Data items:
- - -

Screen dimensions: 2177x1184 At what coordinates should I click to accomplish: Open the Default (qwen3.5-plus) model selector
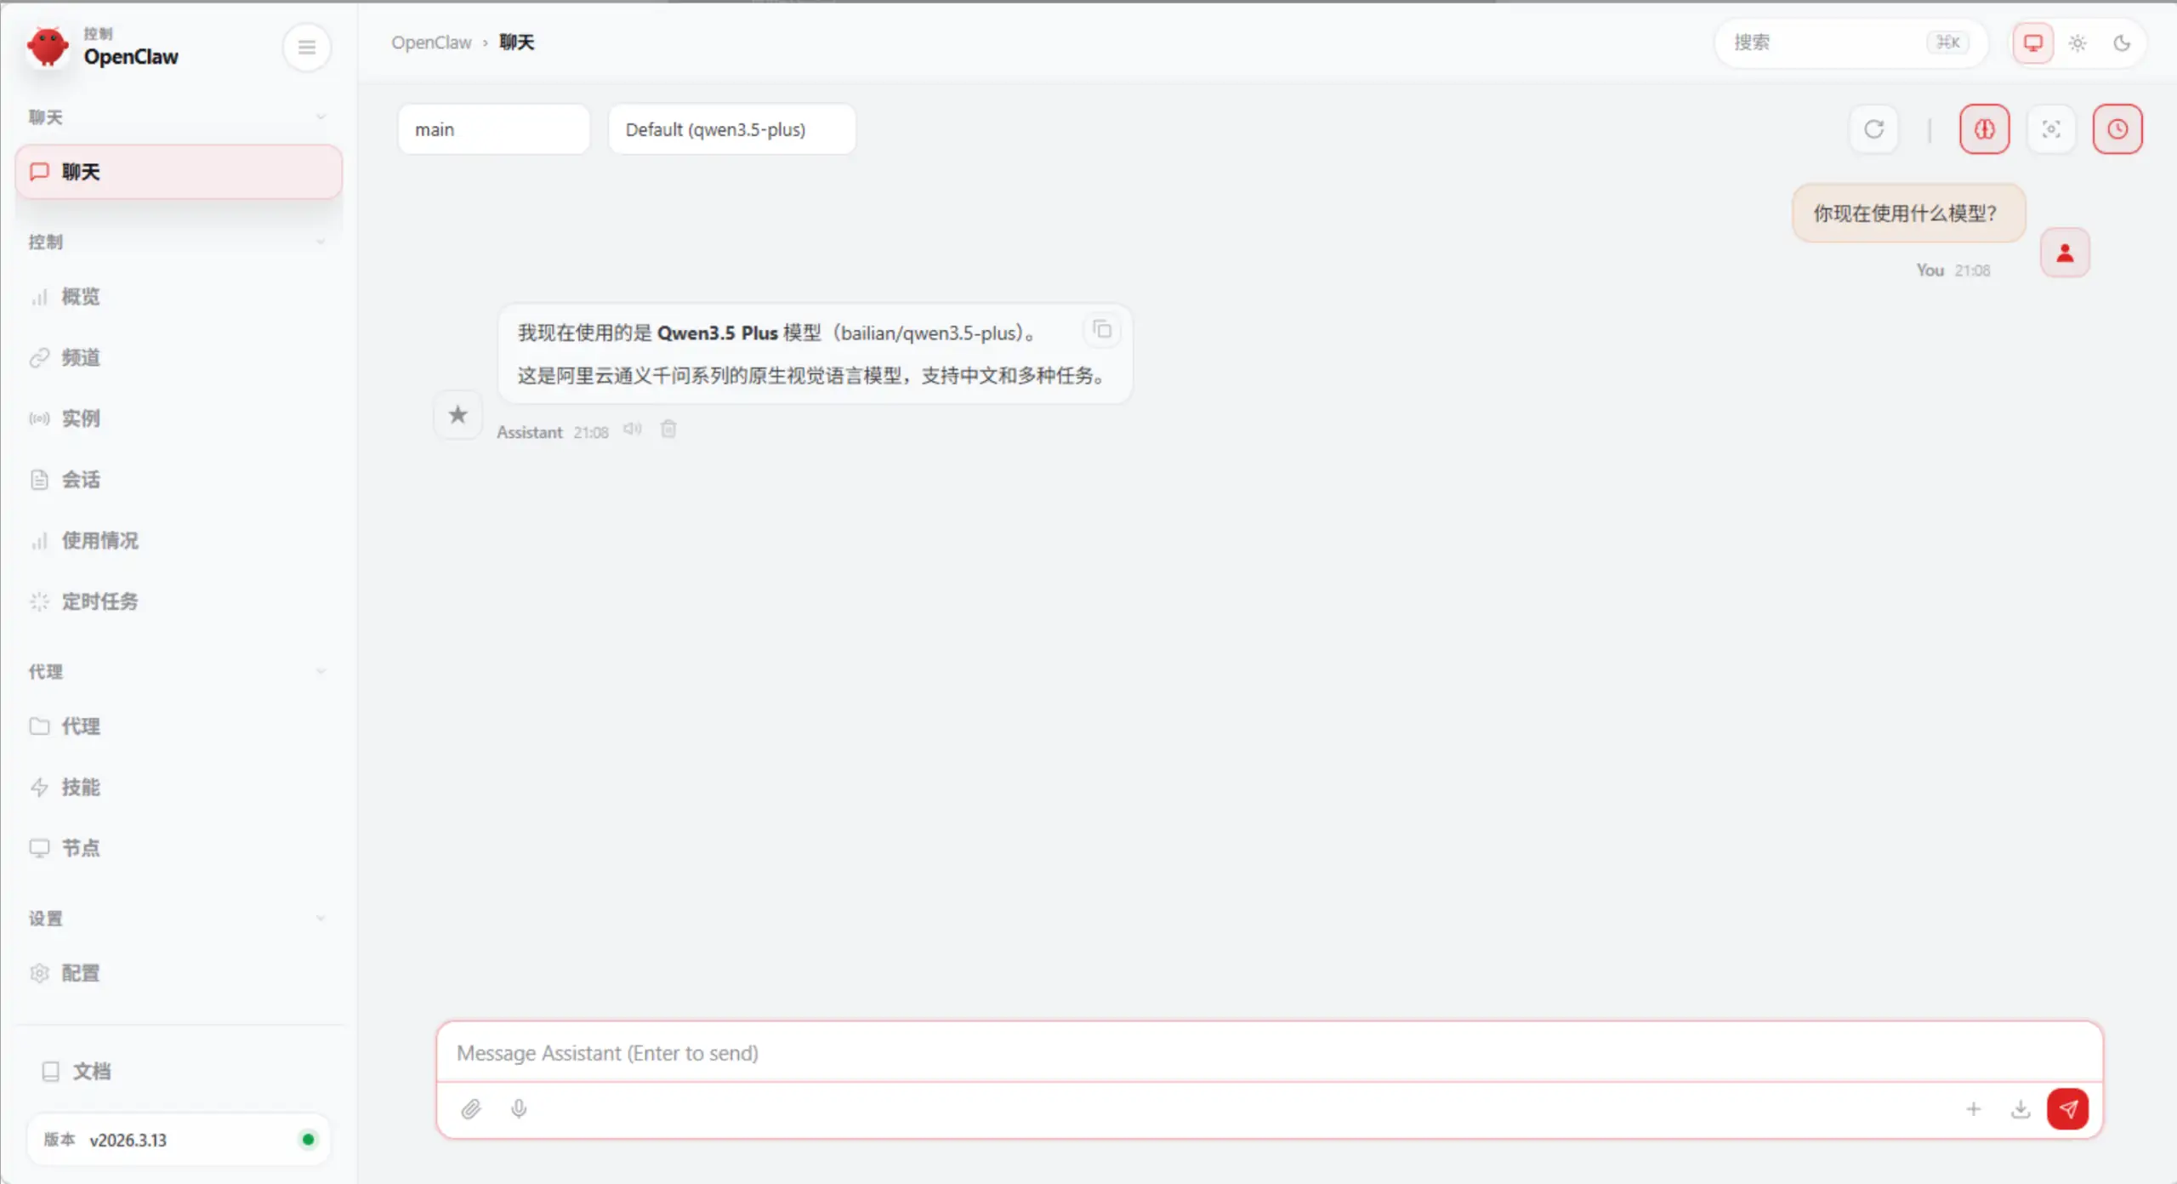pos(731,129)
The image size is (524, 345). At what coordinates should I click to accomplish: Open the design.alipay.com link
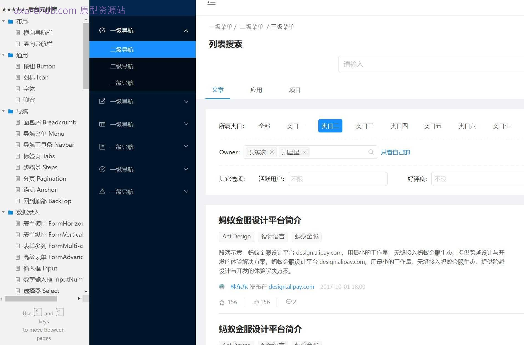[291, 287]
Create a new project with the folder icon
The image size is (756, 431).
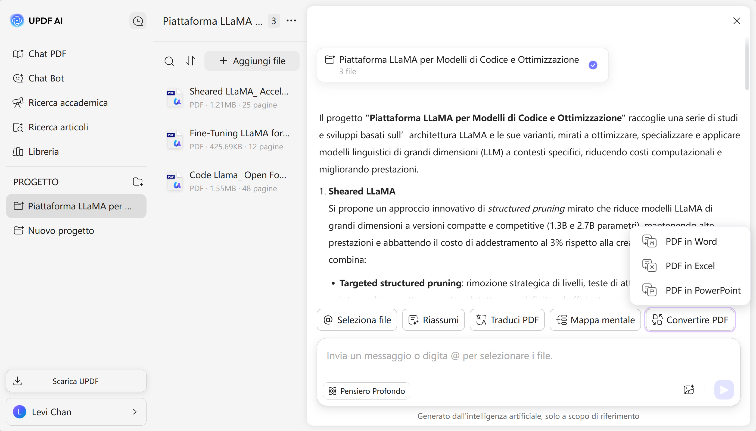pyautogui.click(x=138, y=182)
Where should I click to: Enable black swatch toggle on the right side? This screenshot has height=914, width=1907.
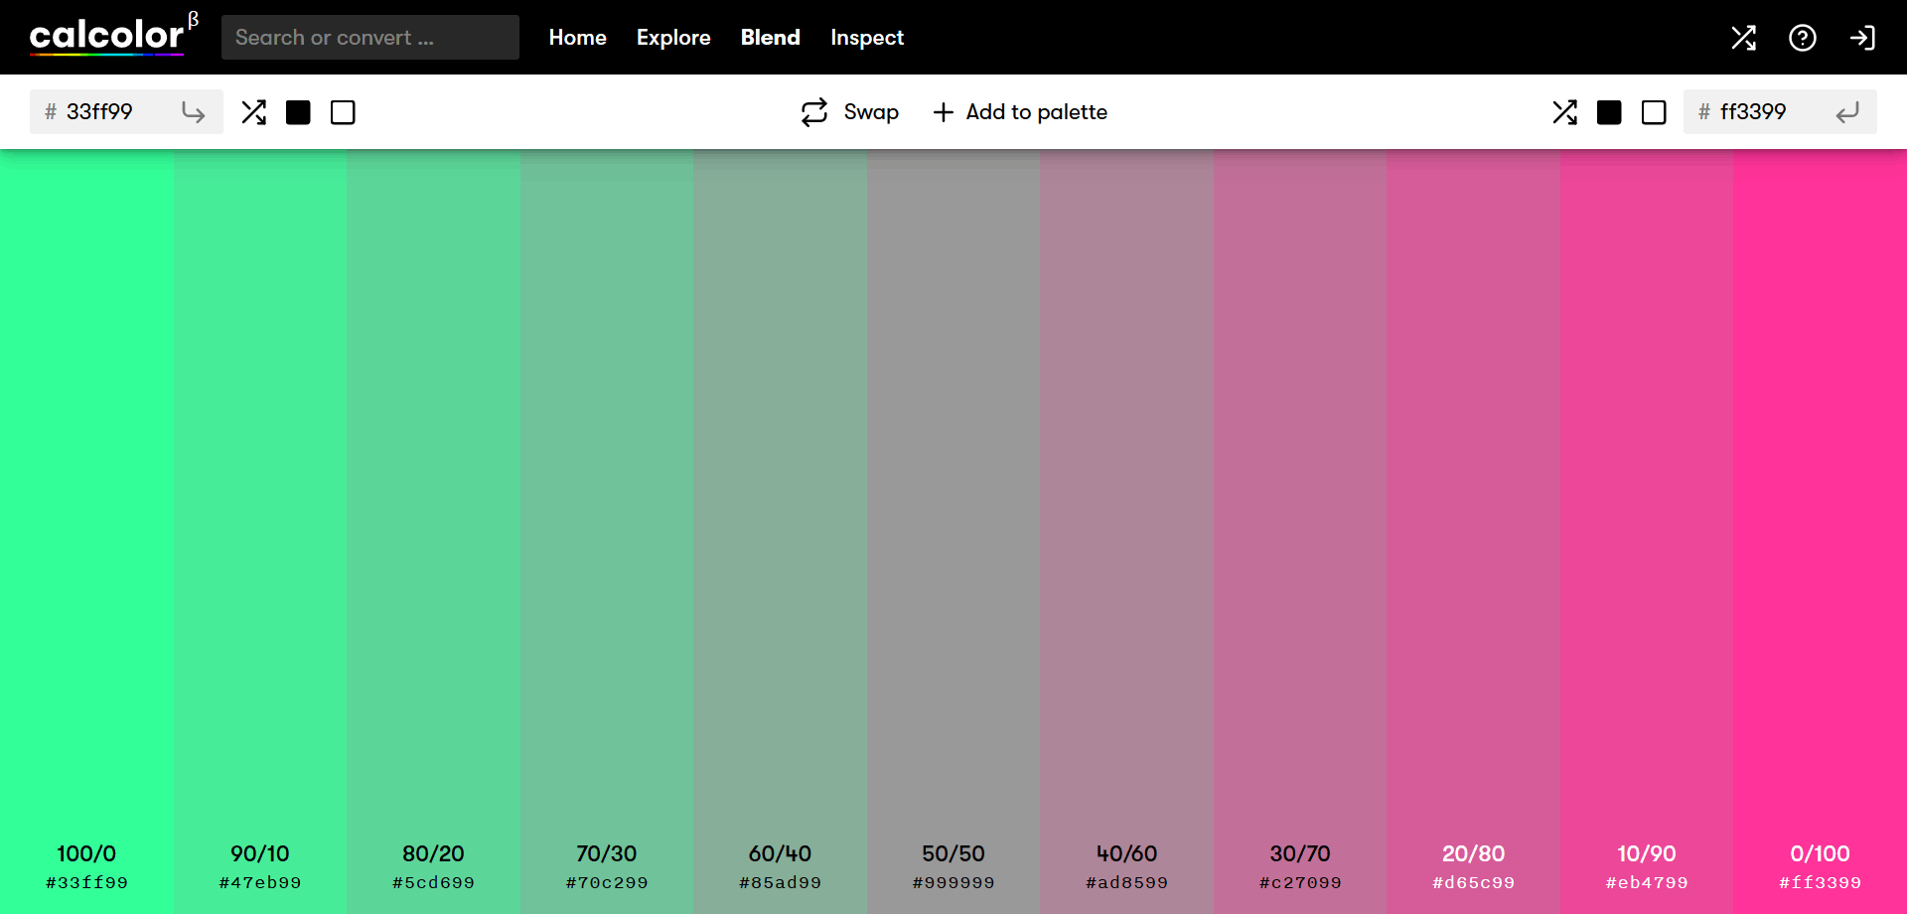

- - -

Copy exactly the lines that run from the line containing "The image size is (756, 431)." to the end of the data above, keeping both end lines and leaving out all pictures.

The image size is (756, 431).
pyautogui.click(x=138, y=182)
Where should I click to: Enable black swatch toggle on the right side? This screenshot has height=914, width=1907.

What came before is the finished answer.